WHAT THE TASK REQUIRES: Please restate word for word the lines of the entries below from the one with "Image resolution: width=355" to the one with "You are a computer-use agent. Image", inclusive, and leave out every picture.

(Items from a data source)
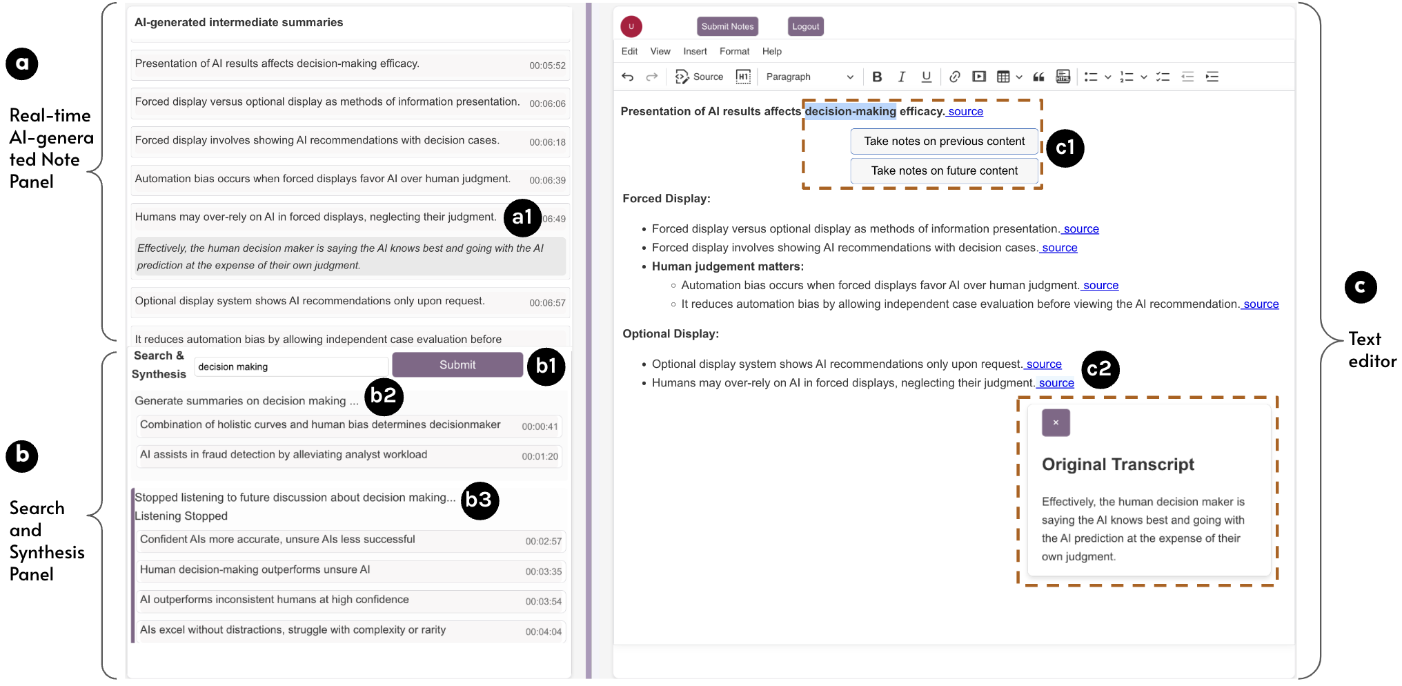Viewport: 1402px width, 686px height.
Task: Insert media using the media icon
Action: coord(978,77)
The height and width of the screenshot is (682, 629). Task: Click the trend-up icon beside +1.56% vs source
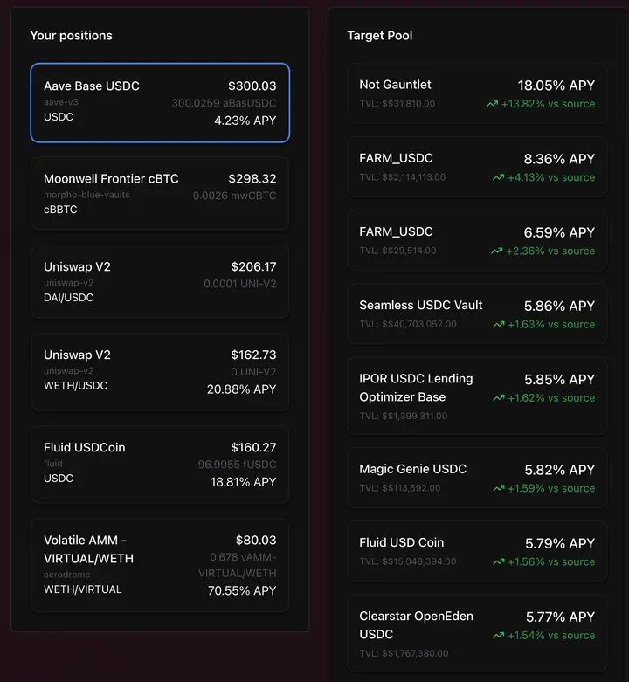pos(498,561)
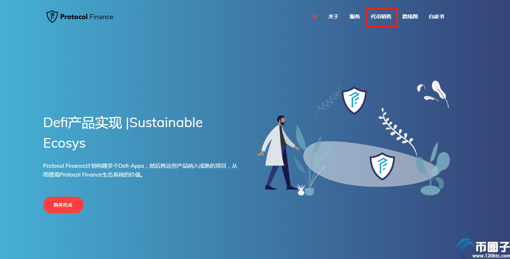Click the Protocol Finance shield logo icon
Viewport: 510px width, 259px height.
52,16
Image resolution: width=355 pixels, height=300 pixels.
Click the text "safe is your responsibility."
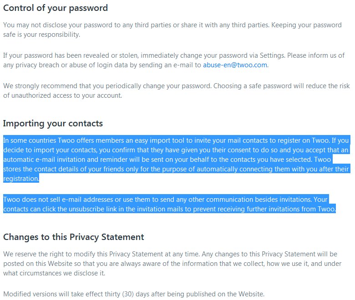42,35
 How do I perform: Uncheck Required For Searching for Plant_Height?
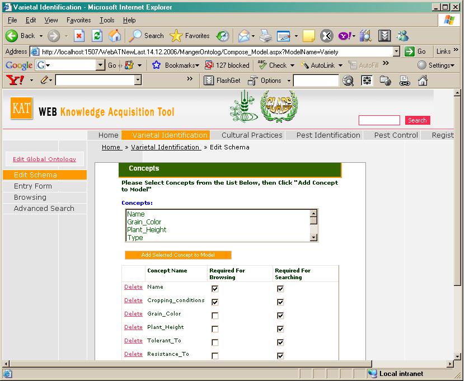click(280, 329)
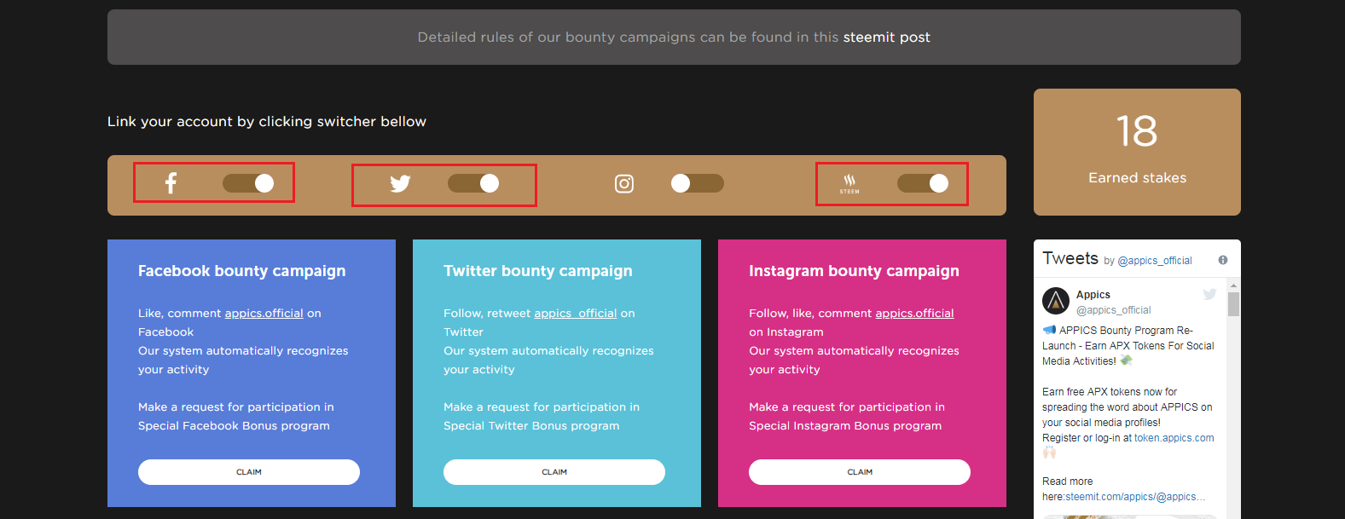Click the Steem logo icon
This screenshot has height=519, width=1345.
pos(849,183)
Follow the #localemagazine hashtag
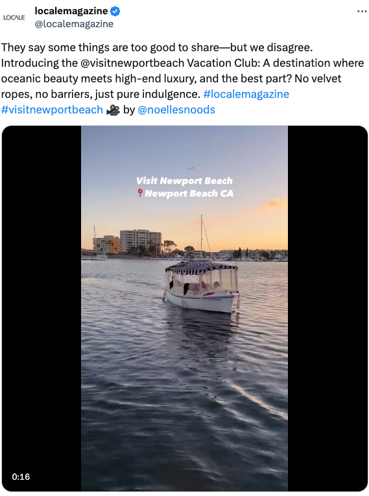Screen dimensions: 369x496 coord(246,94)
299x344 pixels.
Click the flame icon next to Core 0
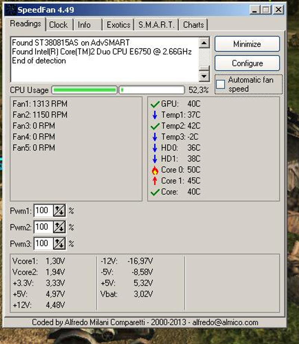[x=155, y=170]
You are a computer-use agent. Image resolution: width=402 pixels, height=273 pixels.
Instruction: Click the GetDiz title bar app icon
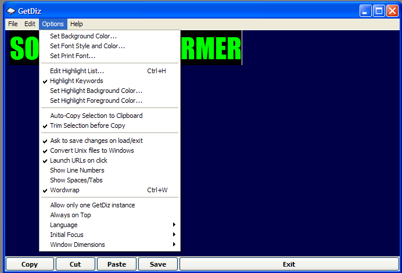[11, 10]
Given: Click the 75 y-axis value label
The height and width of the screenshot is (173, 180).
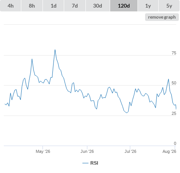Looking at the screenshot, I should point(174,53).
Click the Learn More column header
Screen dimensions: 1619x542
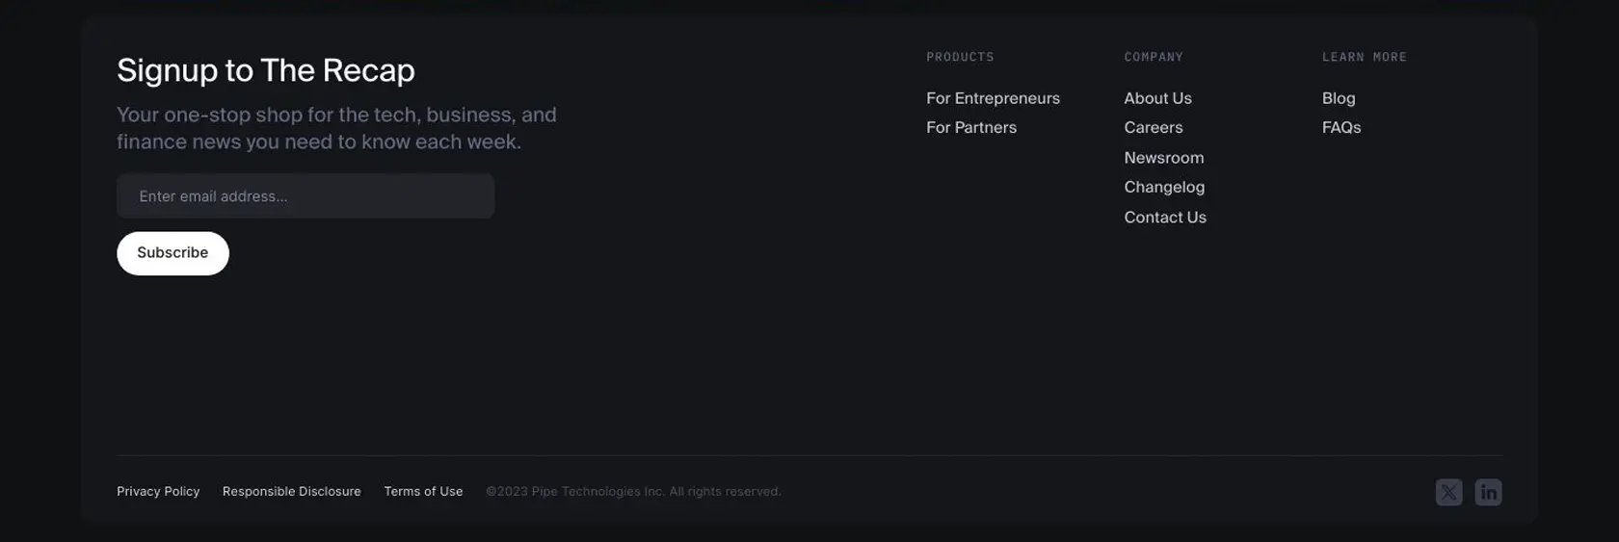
...
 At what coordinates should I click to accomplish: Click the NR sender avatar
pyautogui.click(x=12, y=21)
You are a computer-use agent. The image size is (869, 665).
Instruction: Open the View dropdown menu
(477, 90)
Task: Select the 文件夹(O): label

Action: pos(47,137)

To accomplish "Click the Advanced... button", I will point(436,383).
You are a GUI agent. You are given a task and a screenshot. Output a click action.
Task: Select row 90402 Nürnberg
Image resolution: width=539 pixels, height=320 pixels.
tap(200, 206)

OUTPUT OF THE EXERCISE:
Image resolution: width=355 pixels, height=300 pixels.
Click the text "safe is your responsibility."
42,35
 How do I perform: Uncheck Required For Searching for Plant_Height?
click(280, 329)
Click the Steem logo icon
This screenshot has height=519, width=1345.
pos(849,183)
Follow the #localemagazine hashtag
Screen dimensions: 369x496 coord(246,94)
299x344 pixels.
Click the flame icon next to Core 0
[x=155, y=170]
You are a computer-use agent. Image resolution: width=402 pixels, height=273 pixels.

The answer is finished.